ESET сообщила о трояне Gmera, который нацелен на кражу криптовалют пользователей macOS

Пользователи macOS могли стать жертвами новой кампании, которая направлена на кражу криптовалют. Об этом сообщает Zdnet.

Специалисты из ESET обнаружили вредоносное ПО в приложениях для торговли криптовалютами, которые разработаны для операционной системы Apple.

Вредоносное ПО распространяется под видом приложений для торговли криптовалютами от компании Kattana. Ещё в марте марте разработчики сообщали о версиях приложений с вредоносным ПО, которые распространялись через фейковые сайты Kattana. «Мы предполагаем, что сейчас злоумышленники напрямую связываются со своими целями и предлагают им установить версию с вредоносным ПО», ― говорится в отчете ESET.
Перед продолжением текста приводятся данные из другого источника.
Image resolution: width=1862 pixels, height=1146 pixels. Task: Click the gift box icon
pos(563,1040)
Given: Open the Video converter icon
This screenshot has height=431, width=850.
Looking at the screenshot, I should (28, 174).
Специалисты смогли отследить четыре версии приложений Kattana ― Cointrazer, Cupatrade, Licatrade и Trezarus ― которые включают в себя троян Gmera. Исследователи из Trend Micro сообщали о Gmera ещё в 2019 году. Ранее эта вредоносная программа была обнаружена в другом торговом приложении для macOS под названием Stockfolio.

На этапе разведки вредоносная программа получает данные о компьютере и доступных сетях Wi-Fi. Gmera также проверяет наличие виртуальных машин и делает скриншоты. Если установлена macOS Catalina, то пользователи должны каждый раз подтверждать скриншоты или запись экрана. Поэтому, если проверка будет продолжена, это может вызвать подозрения. Однако из-за ошибки в коде вредоносного ПО эта проверка проводилась независимо от версии операционной системы.
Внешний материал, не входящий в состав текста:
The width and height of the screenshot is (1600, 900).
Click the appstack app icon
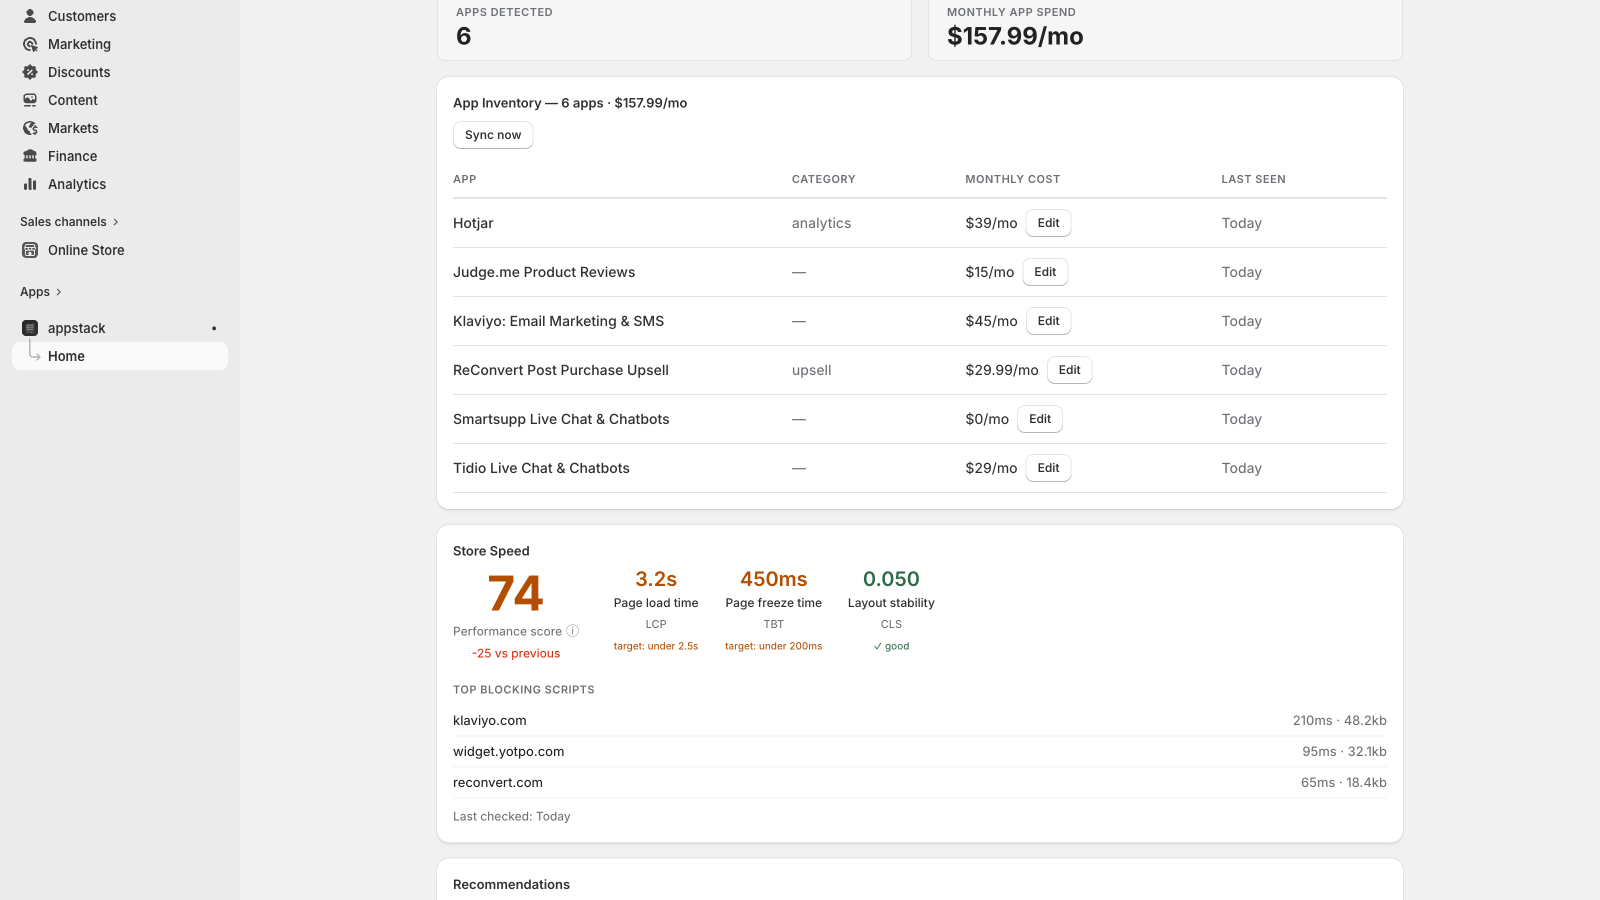tap(30, 328)
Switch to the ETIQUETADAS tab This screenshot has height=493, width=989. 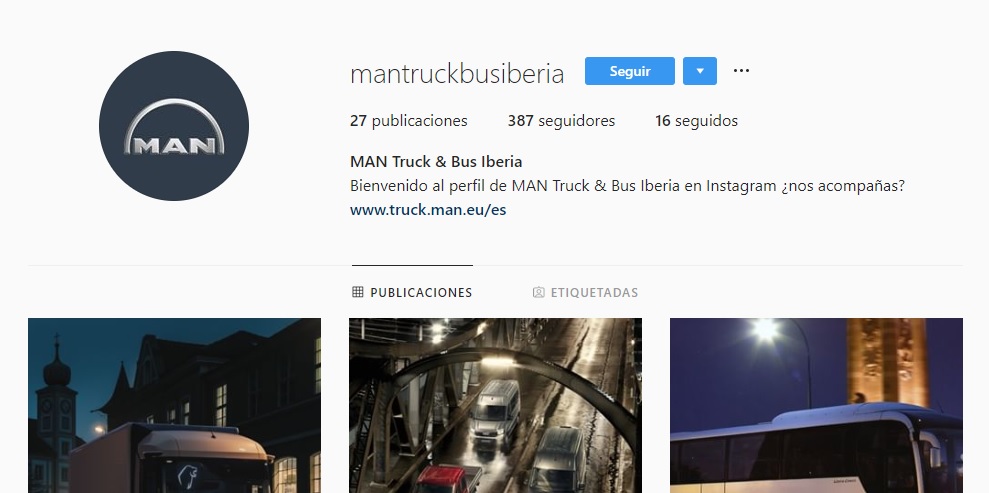pyautogui.click(x=586, y=293)
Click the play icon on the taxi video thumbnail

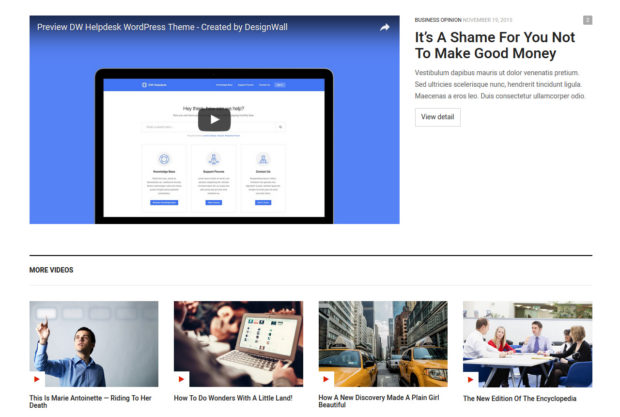click(326, 379)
«Интересно отметить, что работа вредоносной программы ограничена в самой последней версии macOS», ― пишет ESET. «Мы не увидели, чтобы операторы пытались обойти ограничения, связанные со скриншотами. Мы считаем, что единственный способ увидеть экран компьютера на компьютерах-жертвах, работающих под управлением Catalina, ― это отфильтровать существующие скриншоты, сделанные жертвой».

Сертификат, использованный для подписи Licatrade, был выдан на имя Андрея Новоселова с использованием идентификатора разработчика M8WVDT659T. Сертификат был выдан Apple 6 апреля 2020 года и отозван 28 мая, когда ESET уведомила Apple об этом вредоносном приложении.